Figure 2 shows the firing patterns across all pyramidal neurons (n = 207) for the four task conditions (Figure 1B). Many choice-selective cells showed activity with significant differences in the auROC curve values between the Rc and Lc trials during the stimulus epoch. The upper portion of Figure 2A shows the cells sorted by their peak firing time in the Rc trials and compared the Rc vs. Lc trials during the stimulus and reward epochs. The lower portion sorts the cells by their peak firing time in the Lc trials and compared the Lc vs. Rc trials. Many reward-selective cells showed activity with significant differences between c (correct) and e (erroneous) trials during the reward epoch (Figure 2B). The upper portion of Figure 2B shows the cells sorted by their peak firing time in Rc trials and compared Rc vs. Re trials. The lower portion sorted the cells by their peak firing time in the Lc trials and compared the Lc vs. Le trials.

FIGURE 2

Figure 2. Normalized peak firing rates and area under the receiver operating characteristic (auROC) values of all pyramidal neurons. (A) Firing patterns across all pyramidal neurons (n = 207) for the right correct (Rc) and left correct (Lc) trials. In each trial type, the mean firing rate of each neuron was normalized to its peak (left and middle panels), and auROC values were calculated by comparing the firing rates of Rc trials to those of Lc trials (upper) and Lc trials to those of Rc trials (lower). These neurons were sorted by their peak firing time in Rc trials (upper) and Lc trials (lower). White and black lines indicate the times of tone stimulus on and choice response, respectively. The right panels represent the firing rates subtracting Lc trials from Rc trials (upper) and Rc trials from Lc trials (lower). (B) Firing patterns across the same neurons for the Rc and right erroneous (Re) trials (upper) and Lc and Le trials (lower) are shown as in panel (A).

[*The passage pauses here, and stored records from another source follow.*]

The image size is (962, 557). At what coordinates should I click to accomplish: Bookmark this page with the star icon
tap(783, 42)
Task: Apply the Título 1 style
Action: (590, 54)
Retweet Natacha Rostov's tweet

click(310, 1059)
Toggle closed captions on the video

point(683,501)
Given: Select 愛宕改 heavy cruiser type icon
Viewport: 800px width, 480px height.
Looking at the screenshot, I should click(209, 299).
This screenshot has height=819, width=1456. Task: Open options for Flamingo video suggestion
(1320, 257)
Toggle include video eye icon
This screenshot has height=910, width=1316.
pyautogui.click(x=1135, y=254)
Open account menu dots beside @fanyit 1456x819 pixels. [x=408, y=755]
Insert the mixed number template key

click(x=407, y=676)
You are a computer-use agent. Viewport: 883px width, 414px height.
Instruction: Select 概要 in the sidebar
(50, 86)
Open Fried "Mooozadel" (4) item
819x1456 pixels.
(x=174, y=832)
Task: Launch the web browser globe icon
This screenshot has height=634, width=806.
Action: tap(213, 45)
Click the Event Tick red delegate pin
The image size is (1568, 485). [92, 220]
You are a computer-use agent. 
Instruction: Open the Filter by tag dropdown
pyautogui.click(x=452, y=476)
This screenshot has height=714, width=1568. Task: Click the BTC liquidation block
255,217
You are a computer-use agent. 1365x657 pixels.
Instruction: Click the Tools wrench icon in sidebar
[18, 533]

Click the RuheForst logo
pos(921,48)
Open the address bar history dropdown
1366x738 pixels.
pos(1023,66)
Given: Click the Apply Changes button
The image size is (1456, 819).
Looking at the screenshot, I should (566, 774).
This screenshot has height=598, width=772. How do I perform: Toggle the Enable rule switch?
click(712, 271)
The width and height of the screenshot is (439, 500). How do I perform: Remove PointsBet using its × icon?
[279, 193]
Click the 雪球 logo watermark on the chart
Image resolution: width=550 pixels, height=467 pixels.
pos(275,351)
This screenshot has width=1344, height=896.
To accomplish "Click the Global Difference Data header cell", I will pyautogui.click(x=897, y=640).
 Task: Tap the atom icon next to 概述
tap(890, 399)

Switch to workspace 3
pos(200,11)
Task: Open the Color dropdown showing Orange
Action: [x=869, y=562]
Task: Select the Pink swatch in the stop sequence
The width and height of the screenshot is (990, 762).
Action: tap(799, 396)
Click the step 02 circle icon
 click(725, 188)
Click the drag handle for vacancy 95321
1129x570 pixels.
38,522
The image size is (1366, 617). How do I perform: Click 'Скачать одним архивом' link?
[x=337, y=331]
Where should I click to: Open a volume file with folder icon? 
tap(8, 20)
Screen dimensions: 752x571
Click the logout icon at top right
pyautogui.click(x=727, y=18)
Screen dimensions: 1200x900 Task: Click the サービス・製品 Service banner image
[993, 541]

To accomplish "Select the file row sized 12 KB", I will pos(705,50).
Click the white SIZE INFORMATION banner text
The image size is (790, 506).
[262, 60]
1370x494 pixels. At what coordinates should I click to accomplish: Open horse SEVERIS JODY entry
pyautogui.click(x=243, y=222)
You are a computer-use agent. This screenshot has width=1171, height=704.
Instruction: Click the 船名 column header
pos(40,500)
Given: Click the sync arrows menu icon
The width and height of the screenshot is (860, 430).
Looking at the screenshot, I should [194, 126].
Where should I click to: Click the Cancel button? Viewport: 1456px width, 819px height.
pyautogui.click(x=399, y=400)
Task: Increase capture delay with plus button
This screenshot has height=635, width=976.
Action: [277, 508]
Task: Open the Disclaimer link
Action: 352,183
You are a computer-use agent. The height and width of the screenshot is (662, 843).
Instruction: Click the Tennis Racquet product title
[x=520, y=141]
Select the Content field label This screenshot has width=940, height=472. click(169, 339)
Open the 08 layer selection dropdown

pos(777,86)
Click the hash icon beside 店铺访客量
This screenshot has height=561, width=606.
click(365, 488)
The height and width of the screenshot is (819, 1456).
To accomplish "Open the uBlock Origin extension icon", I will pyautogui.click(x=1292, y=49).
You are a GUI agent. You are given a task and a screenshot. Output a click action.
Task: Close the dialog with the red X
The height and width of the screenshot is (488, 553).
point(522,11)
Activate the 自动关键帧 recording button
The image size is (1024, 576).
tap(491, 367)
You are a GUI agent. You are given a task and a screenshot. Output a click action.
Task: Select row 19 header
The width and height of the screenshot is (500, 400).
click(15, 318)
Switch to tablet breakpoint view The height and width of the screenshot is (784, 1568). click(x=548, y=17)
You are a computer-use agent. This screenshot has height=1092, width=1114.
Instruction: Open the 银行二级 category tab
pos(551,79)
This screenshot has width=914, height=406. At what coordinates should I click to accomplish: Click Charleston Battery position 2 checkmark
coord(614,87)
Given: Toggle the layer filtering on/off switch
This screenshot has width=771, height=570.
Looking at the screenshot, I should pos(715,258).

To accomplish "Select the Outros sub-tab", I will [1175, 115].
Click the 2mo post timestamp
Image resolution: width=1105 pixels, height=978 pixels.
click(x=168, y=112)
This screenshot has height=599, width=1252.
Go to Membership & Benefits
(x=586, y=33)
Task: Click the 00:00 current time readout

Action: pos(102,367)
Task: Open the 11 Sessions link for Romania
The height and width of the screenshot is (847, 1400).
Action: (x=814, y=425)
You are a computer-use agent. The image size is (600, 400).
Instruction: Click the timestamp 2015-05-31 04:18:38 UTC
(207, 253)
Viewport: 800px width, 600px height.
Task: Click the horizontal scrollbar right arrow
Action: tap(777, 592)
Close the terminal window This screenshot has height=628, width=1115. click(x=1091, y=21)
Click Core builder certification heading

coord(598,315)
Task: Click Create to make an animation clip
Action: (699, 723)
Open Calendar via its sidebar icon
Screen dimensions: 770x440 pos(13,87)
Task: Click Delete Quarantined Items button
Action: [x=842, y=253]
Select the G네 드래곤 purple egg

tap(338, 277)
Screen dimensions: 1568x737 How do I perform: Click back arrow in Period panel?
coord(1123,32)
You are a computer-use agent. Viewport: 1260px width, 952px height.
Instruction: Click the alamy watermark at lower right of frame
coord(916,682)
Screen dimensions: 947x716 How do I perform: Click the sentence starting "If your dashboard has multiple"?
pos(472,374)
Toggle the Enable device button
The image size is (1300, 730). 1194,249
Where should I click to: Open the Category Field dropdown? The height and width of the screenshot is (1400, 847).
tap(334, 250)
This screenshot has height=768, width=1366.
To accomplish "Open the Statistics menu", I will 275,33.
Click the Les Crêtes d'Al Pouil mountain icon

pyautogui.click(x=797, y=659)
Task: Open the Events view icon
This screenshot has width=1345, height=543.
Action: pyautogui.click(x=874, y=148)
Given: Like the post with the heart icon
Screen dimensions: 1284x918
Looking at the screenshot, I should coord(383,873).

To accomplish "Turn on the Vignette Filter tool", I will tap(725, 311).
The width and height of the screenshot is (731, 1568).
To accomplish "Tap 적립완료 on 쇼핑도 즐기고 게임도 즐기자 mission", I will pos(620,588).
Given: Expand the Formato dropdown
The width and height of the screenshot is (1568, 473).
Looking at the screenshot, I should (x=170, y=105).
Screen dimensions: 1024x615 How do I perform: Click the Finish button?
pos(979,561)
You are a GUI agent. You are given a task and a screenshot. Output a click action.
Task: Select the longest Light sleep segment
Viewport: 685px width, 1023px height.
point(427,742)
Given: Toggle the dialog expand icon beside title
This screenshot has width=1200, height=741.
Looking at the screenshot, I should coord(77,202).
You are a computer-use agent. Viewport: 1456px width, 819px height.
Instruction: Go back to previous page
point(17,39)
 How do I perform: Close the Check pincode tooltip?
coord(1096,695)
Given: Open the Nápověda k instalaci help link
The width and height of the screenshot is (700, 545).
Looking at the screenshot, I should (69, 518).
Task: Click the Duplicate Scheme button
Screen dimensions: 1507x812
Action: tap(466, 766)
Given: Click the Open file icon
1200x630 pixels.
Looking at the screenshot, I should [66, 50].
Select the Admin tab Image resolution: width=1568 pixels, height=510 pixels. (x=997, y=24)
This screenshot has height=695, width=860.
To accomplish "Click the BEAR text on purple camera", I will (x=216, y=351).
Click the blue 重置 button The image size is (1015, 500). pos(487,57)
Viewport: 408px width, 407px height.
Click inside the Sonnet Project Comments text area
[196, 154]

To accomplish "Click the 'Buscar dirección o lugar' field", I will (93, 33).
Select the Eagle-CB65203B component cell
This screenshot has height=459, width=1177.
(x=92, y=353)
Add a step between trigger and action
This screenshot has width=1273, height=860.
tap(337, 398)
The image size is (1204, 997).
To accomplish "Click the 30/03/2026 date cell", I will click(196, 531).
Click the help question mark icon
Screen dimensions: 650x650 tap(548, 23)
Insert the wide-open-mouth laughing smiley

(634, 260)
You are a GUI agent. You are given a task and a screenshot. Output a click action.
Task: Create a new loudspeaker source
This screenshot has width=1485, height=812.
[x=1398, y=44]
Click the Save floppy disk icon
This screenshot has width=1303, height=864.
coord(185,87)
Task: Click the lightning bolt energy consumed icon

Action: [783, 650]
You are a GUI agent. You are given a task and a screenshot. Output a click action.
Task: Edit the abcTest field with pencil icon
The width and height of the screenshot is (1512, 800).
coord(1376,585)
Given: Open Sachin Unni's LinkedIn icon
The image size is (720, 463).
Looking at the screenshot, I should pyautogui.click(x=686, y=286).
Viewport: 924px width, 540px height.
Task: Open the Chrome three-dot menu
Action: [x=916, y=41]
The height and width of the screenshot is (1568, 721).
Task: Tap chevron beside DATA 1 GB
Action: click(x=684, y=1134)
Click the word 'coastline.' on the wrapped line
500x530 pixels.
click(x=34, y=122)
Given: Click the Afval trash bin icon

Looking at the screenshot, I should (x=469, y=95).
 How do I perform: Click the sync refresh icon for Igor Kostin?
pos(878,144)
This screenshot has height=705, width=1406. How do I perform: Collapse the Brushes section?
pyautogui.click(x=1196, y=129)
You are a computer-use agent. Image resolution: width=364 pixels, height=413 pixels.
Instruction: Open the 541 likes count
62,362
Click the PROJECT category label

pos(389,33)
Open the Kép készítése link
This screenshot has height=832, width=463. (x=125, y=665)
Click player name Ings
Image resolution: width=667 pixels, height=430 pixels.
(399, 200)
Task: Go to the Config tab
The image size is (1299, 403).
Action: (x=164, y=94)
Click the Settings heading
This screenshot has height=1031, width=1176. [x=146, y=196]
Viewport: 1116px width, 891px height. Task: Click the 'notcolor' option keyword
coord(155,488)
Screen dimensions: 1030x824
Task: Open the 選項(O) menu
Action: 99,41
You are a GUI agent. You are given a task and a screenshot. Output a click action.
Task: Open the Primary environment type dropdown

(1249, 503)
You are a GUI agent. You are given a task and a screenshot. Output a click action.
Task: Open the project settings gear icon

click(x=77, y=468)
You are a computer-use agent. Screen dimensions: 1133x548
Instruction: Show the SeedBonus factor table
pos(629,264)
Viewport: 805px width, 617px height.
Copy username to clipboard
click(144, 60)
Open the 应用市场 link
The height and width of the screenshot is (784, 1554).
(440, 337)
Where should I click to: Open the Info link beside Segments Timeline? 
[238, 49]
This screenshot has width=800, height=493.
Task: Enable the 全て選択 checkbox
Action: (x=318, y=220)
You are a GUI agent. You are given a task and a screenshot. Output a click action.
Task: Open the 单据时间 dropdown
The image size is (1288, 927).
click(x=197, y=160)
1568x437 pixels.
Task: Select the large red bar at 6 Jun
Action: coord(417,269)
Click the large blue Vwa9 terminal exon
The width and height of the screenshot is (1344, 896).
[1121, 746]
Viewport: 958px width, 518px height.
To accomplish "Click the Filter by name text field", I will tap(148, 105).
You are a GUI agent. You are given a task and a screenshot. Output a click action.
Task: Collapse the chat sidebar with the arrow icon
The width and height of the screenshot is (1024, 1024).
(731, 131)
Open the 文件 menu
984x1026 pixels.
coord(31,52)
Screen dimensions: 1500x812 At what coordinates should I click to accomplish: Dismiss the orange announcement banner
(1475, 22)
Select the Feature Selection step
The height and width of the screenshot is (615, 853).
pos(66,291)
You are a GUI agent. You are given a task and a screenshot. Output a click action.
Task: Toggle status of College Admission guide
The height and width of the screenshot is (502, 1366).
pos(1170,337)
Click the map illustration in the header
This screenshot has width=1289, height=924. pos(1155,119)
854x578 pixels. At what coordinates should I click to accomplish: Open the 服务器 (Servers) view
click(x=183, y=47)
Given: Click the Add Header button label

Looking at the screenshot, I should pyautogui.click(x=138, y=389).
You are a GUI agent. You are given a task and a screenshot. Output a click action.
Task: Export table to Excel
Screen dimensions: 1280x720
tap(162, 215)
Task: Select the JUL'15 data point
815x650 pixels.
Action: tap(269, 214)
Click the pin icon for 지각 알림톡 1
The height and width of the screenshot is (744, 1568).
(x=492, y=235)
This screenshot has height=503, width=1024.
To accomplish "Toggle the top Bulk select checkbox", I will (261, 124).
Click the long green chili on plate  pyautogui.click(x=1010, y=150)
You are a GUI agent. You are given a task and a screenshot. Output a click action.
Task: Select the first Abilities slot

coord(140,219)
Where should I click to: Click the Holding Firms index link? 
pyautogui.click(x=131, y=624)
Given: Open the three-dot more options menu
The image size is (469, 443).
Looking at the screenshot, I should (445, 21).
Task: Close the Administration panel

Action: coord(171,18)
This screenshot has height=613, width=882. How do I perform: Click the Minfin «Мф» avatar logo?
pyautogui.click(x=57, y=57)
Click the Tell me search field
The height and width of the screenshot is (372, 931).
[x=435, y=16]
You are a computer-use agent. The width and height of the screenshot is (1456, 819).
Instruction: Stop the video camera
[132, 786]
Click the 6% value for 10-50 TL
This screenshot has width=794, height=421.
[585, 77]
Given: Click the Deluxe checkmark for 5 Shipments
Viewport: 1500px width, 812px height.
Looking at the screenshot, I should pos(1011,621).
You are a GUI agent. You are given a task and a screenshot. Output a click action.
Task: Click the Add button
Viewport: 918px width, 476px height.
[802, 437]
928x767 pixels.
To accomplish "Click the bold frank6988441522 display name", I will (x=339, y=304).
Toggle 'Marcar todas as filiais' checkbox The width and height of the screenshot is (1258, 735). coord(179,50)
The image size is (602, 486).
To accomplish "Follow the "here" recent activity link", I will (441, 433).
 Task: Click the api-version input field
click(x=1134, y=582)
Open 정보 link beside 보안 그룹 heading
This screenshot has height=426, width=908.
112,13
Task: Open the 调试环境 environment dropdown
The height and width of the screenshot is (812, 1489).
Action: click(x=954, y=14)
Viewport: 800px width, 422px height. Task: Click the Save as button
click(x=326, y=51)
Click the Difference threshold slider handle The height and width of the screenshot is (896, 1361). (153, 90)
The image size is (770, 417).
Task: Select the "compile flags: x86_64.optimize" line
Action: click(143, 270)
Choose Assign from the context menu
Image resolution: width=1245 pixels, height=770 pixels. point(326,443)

Some pyramidal neurons increased firing rate prior to the choice of specific direction regardless of whether the choice was correct or not (choice-direction cells, Figure 3B, Cell #1, #2). In parallel, other cells increased firing rate after the reward delivery following the choice of specific direction when the choice was correct (reward-direction cells, Figure 3C, Cell #3, #4). We observed that 34% of pyramidal neurons were choice-direction cells or choice-direction and reward-direction cells (“choice-reward-direction cells”; Figure 3A). We also observed that 14% of pyramidal neurons were reward-direction cells or choice-reward-direction cells (Figure 3A). Only 4% of pyramidal neurons responded to reward regardless of the choice direction and 8% of pyramidal neurons responded to reward omission (error). We observed that 9 and 14% of interneurons were choice-direction/choice-reward-direction cells and reward-direction/choice-reward-direction cells, respectively.

FIGURE 3

Figure 3. Proportions and examples of choice-direction cells and reward-direction cells. (A) Proportion of choice-direction cells, reward-direction cells, and choice-reward-direction cells in the total pyramidal neurons. (B) Examples of firing patterns of choice-direction cells showed firing increments in Rc trials (Cell #1) and Lc trials (Cell #2). Top panels: raster plots for each task condition, yellow and blue lines indicate the times of tone stimulus on and choice response, respectively. Middle panels: PSTHs of Rc trials (red), Re trials (pink), Lc trials (green), and left erroneous (Le) trials (light green). Dashed lines indicate the times of the choice response. Bottom panels: auROC values of task conditions to be defined as choice-direction cells (permutation test, p < 0.05). (C) Examples of firing patterns of reward-direction cells that showed firing increments in Rc trials (Cell #3) and Lc trials (Cell #4) are presented as in panel (B).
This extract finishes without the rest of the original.